_Data for this task:_

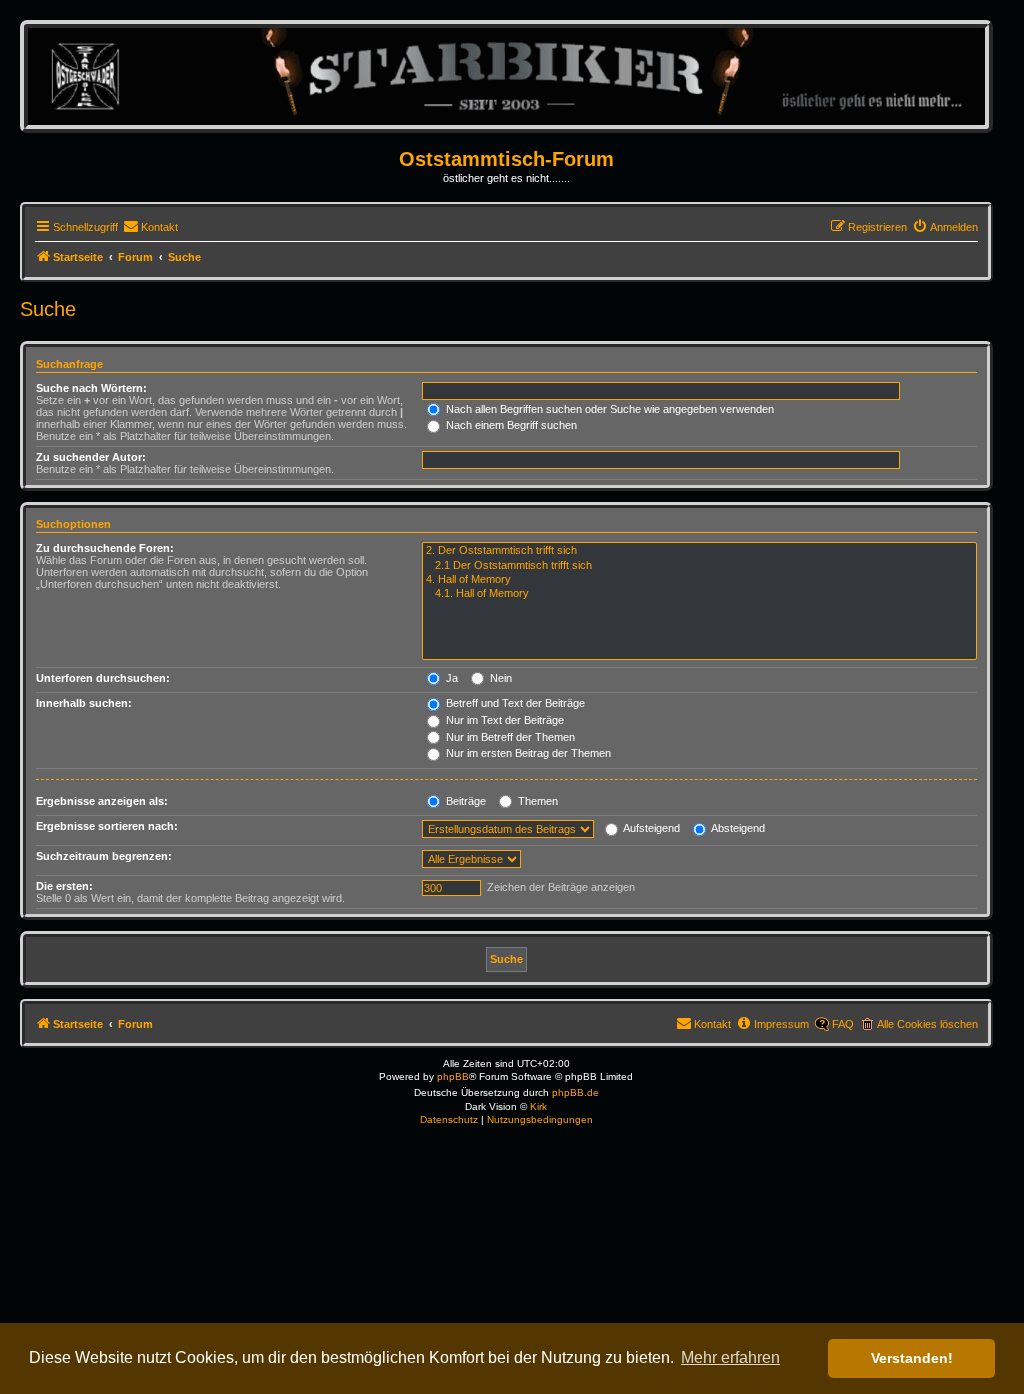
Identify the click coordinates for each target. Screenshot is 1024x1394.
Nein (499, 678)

* * *

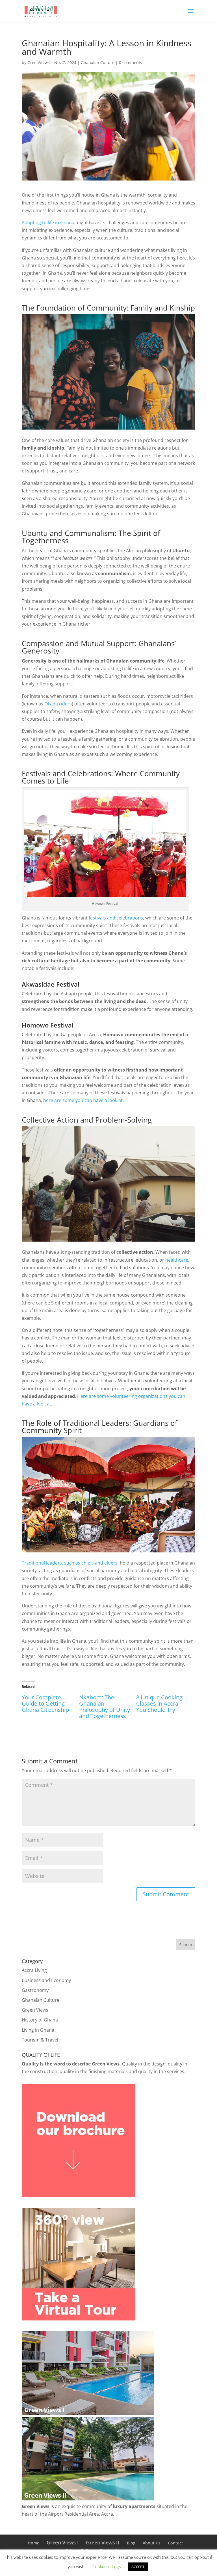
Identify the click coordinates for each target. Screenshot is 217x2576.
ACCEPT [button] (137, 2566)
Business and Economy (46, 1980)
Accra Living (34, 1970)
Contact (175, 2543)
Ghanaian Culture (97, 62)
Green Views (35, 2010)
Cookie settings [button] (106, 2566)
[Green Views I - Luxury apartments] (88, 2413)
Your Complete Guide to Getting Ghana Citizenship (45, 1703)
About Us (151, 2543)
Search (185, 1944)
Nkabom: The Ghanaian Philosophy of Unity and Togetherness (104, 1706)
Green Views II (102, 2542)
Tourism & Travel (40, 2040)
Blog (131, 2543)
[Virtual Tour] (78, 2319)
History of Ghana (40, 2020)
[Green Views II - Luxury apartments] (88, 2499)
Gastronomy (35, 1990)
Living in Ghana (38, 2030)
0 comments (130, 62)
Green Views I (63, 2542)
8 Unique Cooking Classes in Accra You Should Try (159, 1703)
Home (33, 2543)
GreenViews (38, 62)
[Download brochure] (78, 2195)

_Task to complete:_ Please copy, exactly as written, every line in the listing above from the line with "0 comments (130, 62)" up to and including the line with "[Download brochure] (78, 2195)".

_Finished exercise:_
0 comments (130, 62)
Green Views I (63, 2542)
8 Unique Cooking Classes in Accra You Should Try (159, 1703)
Home (33, 2543)
GreenViews (38, 62)
[Download brochure] (78, 2195)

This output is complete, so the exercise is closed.